*What is expected:* Report the number of lines in the entries below that include the word "computer", and nothing else.

════════════════════

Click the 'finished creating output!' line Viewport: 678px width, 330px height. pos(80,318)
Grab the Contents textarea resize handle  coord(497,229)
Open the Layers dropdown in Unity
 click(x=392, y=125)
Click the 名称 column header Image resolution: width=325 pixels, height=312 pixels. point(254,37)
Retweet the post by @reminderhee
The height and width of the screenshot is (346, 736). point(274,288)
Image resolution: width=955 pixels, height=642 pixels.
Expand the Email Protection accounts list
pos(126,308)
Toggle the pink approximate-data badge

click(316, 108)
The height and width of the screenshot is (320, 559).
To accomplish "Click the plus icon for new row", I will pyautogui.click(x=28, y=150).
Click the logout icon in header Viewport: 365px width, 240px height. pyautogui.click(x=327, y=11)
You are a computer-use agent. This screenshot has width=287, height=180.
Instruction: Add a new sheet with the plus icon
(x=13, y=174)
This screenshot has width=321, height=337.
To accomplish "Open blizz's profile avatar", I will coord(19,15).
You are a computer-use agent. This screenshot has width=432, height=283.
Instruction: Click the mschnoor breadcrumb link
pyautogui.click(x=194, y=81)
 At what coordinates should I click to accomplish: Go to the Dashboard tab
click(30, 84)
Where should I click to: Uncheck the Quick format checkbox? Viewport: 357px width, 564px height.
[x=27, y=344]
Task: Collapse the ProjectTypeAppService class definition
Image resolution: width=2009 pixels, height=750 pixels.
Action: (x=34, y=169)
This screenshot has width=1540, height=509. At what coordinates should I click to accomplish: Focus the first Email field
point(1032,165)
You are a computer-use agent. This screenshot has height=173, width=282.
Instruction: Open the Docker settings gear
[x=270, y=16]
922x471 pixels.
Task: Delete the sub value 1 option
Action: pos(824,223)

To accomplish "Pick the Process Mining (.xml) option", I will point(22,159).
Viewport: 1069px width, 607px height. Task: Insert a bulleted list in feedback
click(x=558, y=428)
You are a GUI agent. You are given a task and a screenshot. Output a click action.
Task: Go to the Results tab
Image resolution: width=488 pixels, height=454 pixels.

════════════════════

*Answer space:* 3